§ Tugas yang Diselesaikan: Lanjutkan tulisan tentang kelas menengah, konsumsi rumah tangga, dan APBN, dimulai setelah kalimat terakhir yang tercantum.

§ Kutipan:
★ ★ ★ ★ ★ ★ ★
Oleh
: Muhammad Iqbal Haidar*
Pada awal Desember 2017 banyak media yang merilis
berita tentang peran kelas menengah dalam mendorong pertumbuhan ekonomi
Indonesia. Sri Mulyani, Menteri Keuangan menyebutkan bahwa jumlah kelompok
kelas menengah dari 2002 sampai 2016 telah meningkat drastis dari 7%
menjadi 21%. Menurutnya, pada dua dekade terakhir kelas menengah telah
mempengaruhi pertumbuhan Produk Domestik Bruto sebesar 27%. (Harian Kontan, 4/12/17)
Namun, di sisi lain kondisi perkembangan terbaru kelompok
40% lapisan bawah, tengah mengalami penurunan tingkat konsumsi rumah tanga.
Pada triwulan III-2017 Badan Pusat Statistik (BPS) mencatat tingkat konsumsi
kelompok 40% lapisan bawah menurun menjadi 4,93%. Guna meningkatkan konsumsi,
beberapa pemangku kebijakan mengeluarkan wacana-wacana penyelesaian masalah.
Dari pihak Kementerian Tenaga Kerja berfokus pada
pembenahan skill tenaga kerja. Wacananya, kementerian tenaga kerja akan membuat
program peningkatan keterampilan kerja pada 2018. Dengan program tersebut,
diharapkan terjadi peningkatan keahlian 20% angkatan kerja baru. (Harian Kontan, 13/12/17)
Kebijakan tersebut memang akan berdampak terhadap
meningkatnya taraf hidup masyarakat, peningkatan produksi, dan tentunya akan
memperbaiki tingkat konsumsi masyarakat yang selama hampir satu tahun ini
menurun. Namun, kebijakan tersebut juga akan semakin membebani APBN yang telah
ditambal sulam dengan sangat susah payah. Yang perlu diperhatikan lagi, 2018
adalah tahun politik. Tentunya APBN 2018 akan lebih besar dibandingkan tahun
sebelumnya.
★ ★ ★ ★ ★ ★ ★
§ Informasi yang Diberikan:
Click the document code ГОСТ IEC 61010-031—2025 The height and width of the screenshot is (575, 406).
★ ★ ★ ★ ★ ★ ★
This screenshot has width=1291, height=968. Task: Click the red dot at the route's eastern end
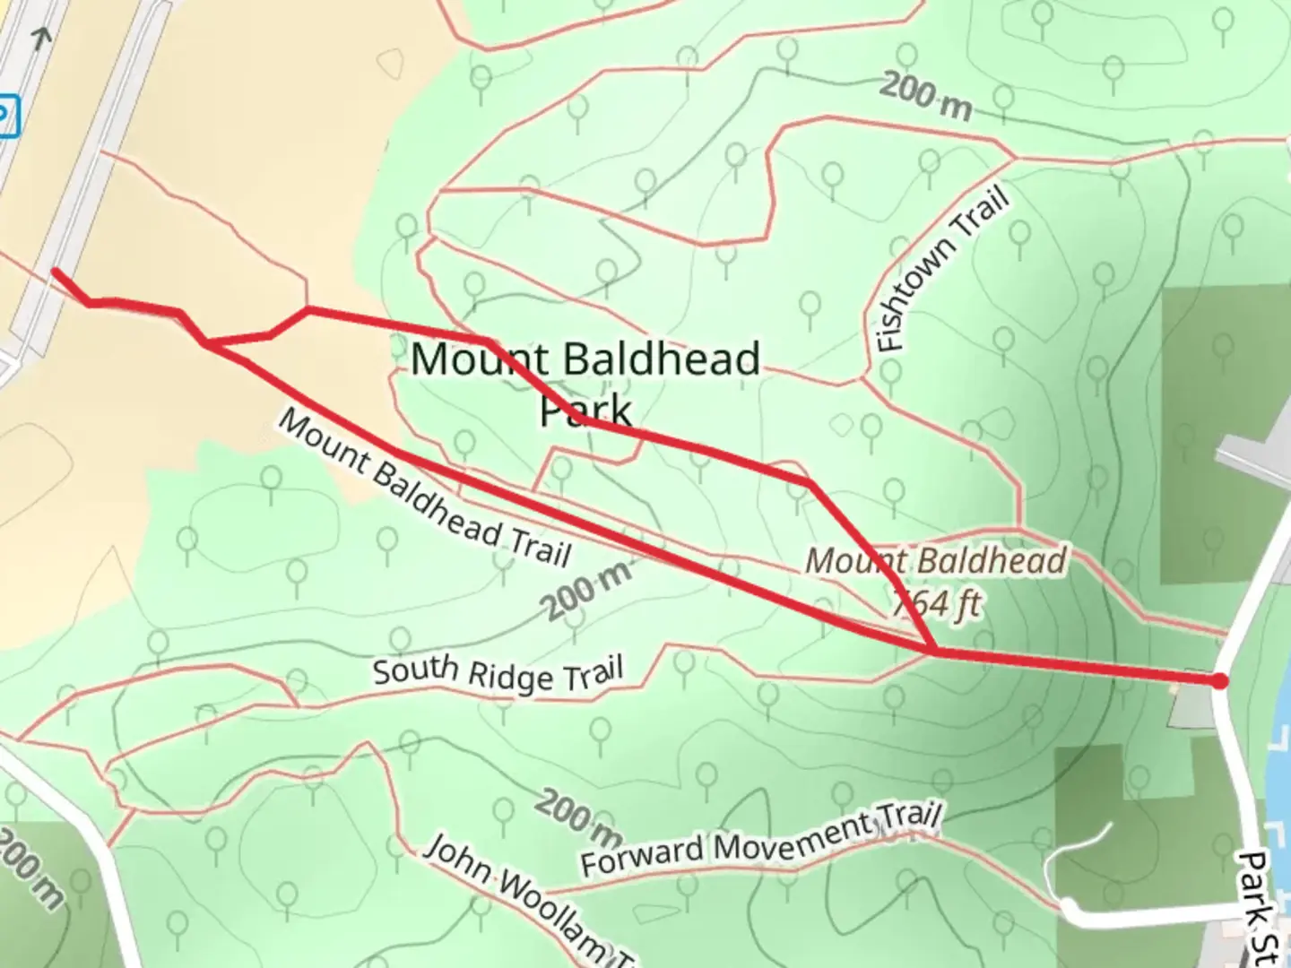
★ ★ ★ ★ ★ ★ ★
§ Hasil Tugas:
Sebagai solusi alternatif, pemerintah bisa
mengembangkan keterampilan masyarakat melalui jalur pendidikan, atau dengan
kata lain pengembangan kualitas SDM. Pemerintah telah mengalokasikan dana
pendidikan 20% dari APBN yang disebar ke 20 kementerian yang punya peran
terhadap kemajuan pendidikan. Namun, selama ini tanggung jawab lebih besar
tertumpu kepada Kementerian Pendidikan dan Kebudayaan (Kemendikbud), serta
Kementerian Riset, Teknologi, dan Perguruan Tinggi (Kemenristek Dikti). Padahal
seharusnya 20 kementerian yang menerima pembagian alokasi dana pendidikan harus
bergotong royong sesuai spesifikasi masing-masing. Ini menunjukkan bahwa
koordinasi antar kementerian kurang terjalin.
Selain itu, kurang bagusnya kualitas SDM di Indonesia
juga salah satunya diakibatkan oleh minimnya dana yang dialokasikan untuk riset
dan pengembangan. Pada tahun 2017 tercatat dana yang dialokasikan pemerintah
untuk riset dan pengembangan hanya 0,25% per PDB. Angka ini merupakan yang
terendah se-Asia Tenggara. Untuk 2018 mendatang, Menteri Riset, Teknologi, da
Perguruan tinggi sudah megusulkan penambahan dana riset dan pengembangan
menjadi 2% per PDB. Itu merupakan satu langkah yang sangat bagus guna
pengembangan kualitas SDM dan peningkatan jumlah lapangan kerja dalam bidang
penelitian. Namun, jika Indonesia ingin dibuat lebih maju, pemerintah harus
berani mengalokasikan dana riset dan pengembangan di atas 4% per PDB. Negara
maju seperti Korea Selatan mengalokasikan dana riset dan pengembangan sebesar
4,2% per PDB.
Jika melihat data pengangguran Badan Pusat Statistik,
mulai 1986 sampai 2017 tingkat pengangguran tertinggi selalu diraih oleh
lulusan SMA dan SMK. Sedangkan jumlah pengangguran terendah berdasarkan tingkat
pendidikan adalah lulusan diploma kemudian disusul oleh lulusan universitas.
Melihat realita ini, jika pemerintah Indonesia ingin menurunkan jumlah
pengangguran salah satu caranya adalah dengan meningkatkan minat masyarakat
untuk meneruskan jenjang pendidikan ke tingkat diploma dan universitas.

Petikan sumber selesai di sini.